Trinidad and Tobago, the largest oil and natural gas producer in the Caribbean, has been involved in the petroleum sector for over one hundred years. Cumulative production on land and in shallow water totalled over three billion barrels of oil. In the 1990s, the hydrocarbon sector moved from producing mainly oil to producing mostly natural gas as new fields were developed. According to the EIA, proven crude oil reserves in 2013 were estimated at 728 million barrels, while "3P" natural gas reserves were 25.24 trillion cubic feet (Tcf) (Ryder Scott Audit 2012).

The Phoenix Park Gas Processors Limited (PPGPL) natural gas liquids (NGL) complex, one of the largest natural gas processing facilities in the Western Hemisphere, is located in the Port of Savonetta. It can yield 70,000 barrels per day (bbl/d) of NGL from almost 2 billion cubic feet (Bcf) input per day.
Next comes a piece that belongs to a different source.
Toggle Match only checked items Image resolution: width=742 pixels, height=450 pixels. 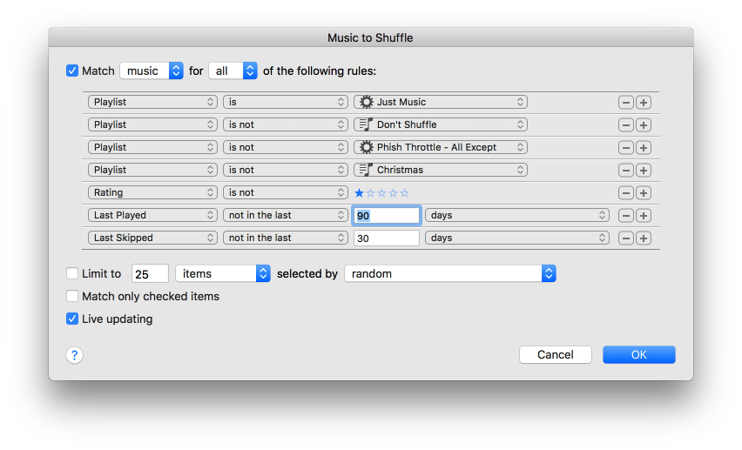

After processing removes some of the longer-chain hydrocarbons, the "leaner" gas is transferred to the various power generators (POWERGEN, TGU, or Trinity Power) for the generation of electricity, and to the petrochemical plants for use as a feedstock.

The electricity sector is fueled entirely by natural gas. Trinidad Generation Unlimited power plant, the second combined cycle plant in the country, with a generating capacity of 720MW, was opened on 31 October 2013.

With 11 ammonia plants and seven methanol plants, in 2013 Trinidad and Tobago was the world's largest exporter of ammonia and the second largest exporter of methanol, according to IHS Global Insight. However, overall production and export for ammonia, methanol, urea and UAN decreased to 428,240 metric tonnes (MT) in 2013 from 564,892 MT in 2012.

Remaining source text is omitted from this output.